NEW YORK, Sept 18 (Reuters) - Cotton closed up on Tuesday,
bucking the broad downward trend in commodities, as speculators
bought the fiber which had not rallied as much as other raw
materials in recent months ahead of U.S. economic stimulus
measures from the Federal Reserve.
Cotton futures in New York rebounded as prices of oil and
most other commodities fell sharply for a second day as
investors reevaluated potential market impact from an enlarged
bond-buying pledge from the U.S. Federal Reserve.
U.S. cotton's most-active futures contract, December,
settled up nearly 1 percent at 76.02 cents per lb, after moving
between 75.07 and 76.45 cents.
Trading was lighter than usual, with Thomson Reuters data
showing volume in New York futures down about 18 percent versus
the 30-day average.
December cotton fell 0.8 percent in Monday's session -- a
milder drop than the near 3 percent slump in crude oil.

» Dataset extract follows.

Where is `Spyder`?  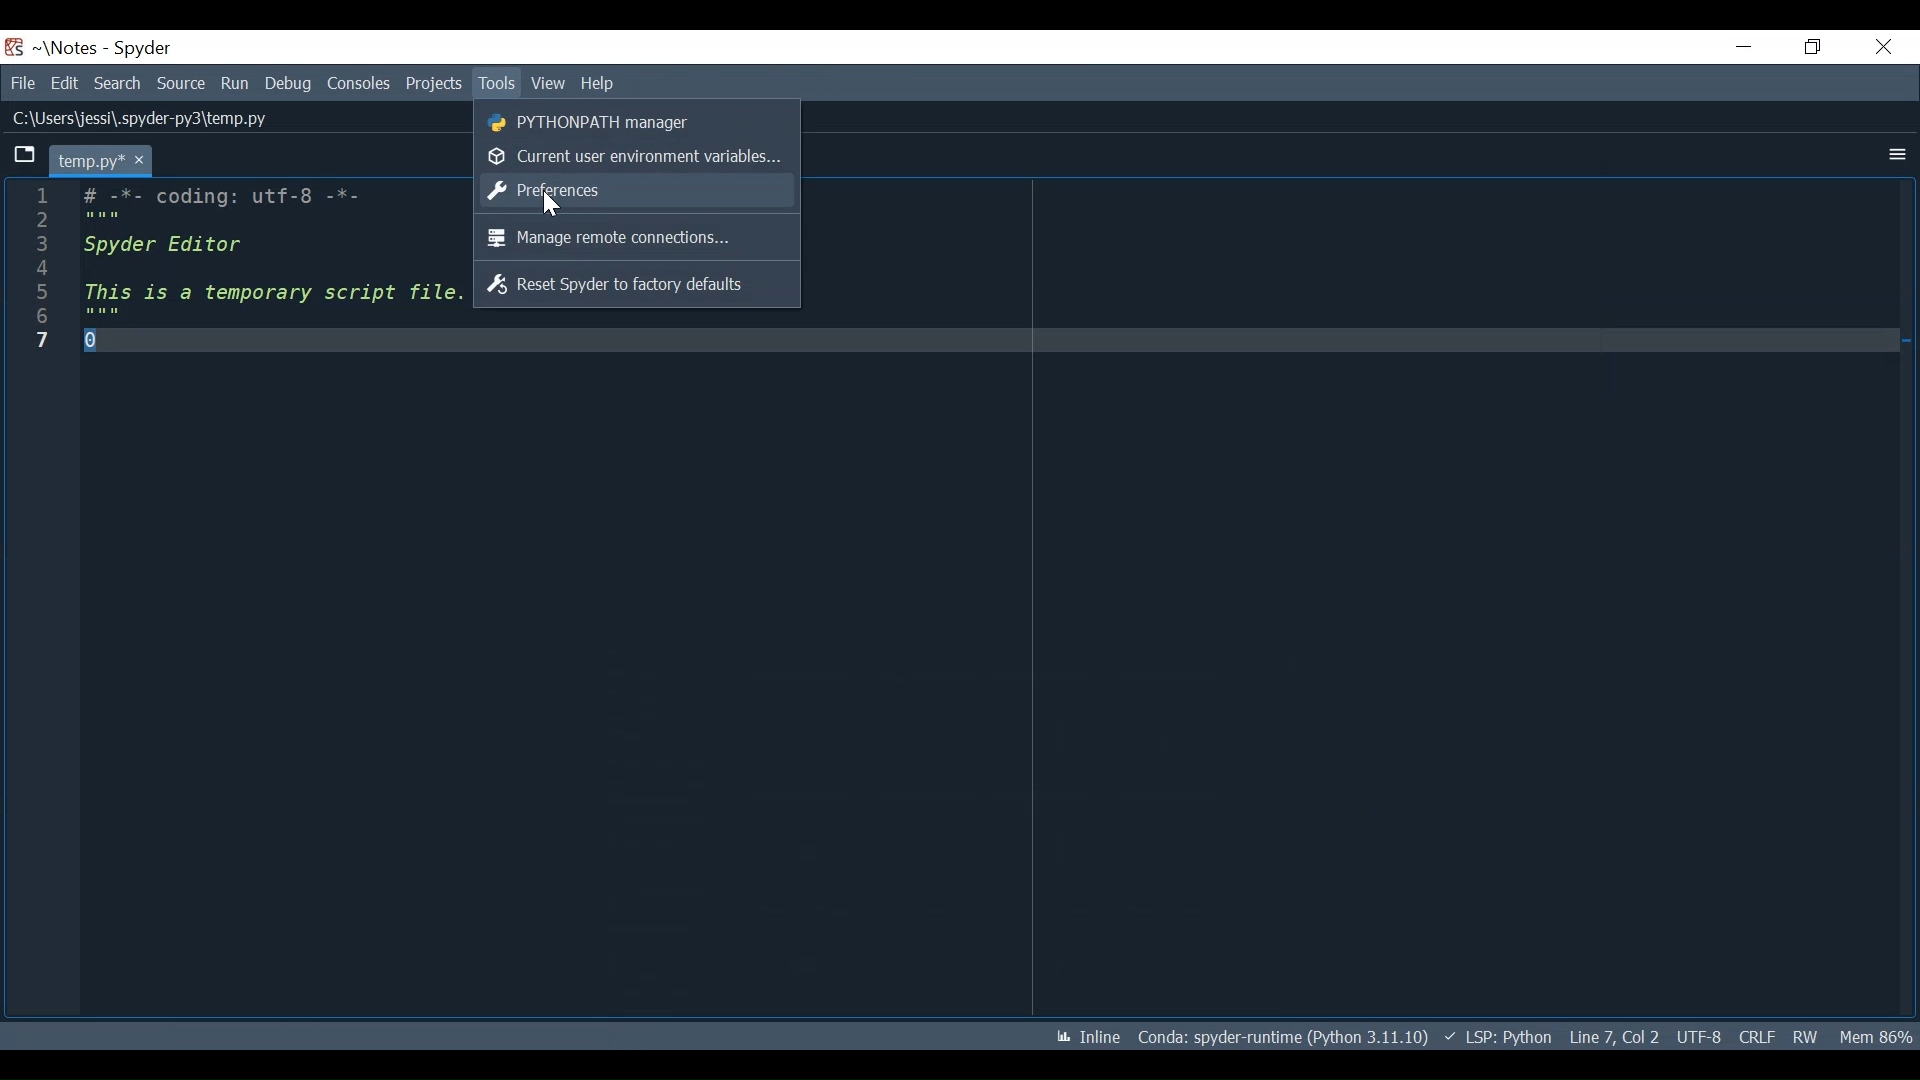 Spyder is located at coordinates (142, 50).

In the previous two sessions, it gained 3.5 percent in
total, reacting to positive U.S. export sales data and the Fed's
announcement of the enlarged stimulus, which had boosted all
commodities.
Though Tuesday's rebound was largely unexpected, some cotton
traders said it was not entirely surprising, given the market's
restrained performance in recent months versus other key
commodities.
Oil's benchmark Brent crude in London gained nearly
17 percent for July and August combined, versus the about 8
percent in U.S. cotton.
"Cotton's not really paying much attention now to what's
happening in the outside markets," said Sharon Johnson, a cotton
specialist at Knight Futures in Atlanta, Georgia.
"I think we will bounce back and forth in this current price
range until some clearer news emerges."
Fundamentally, the outlook for cotton has not changed much,
with long-term concerns about waning demand and a record surplus
in supply keeping prices under 80 cents per lb since May.
Last week, the U.S. Department of Agriculture increased its
estimate for the global cotton surplus to an all-time high of
76.5 million 480-pound bales due in part to a drop in
consumption and imports by China.
The new forecast boosted by nearly 2 million bales last
month's estimate -- already the highest since USDA records began
in 1960. A large carryover from last season was also a factor.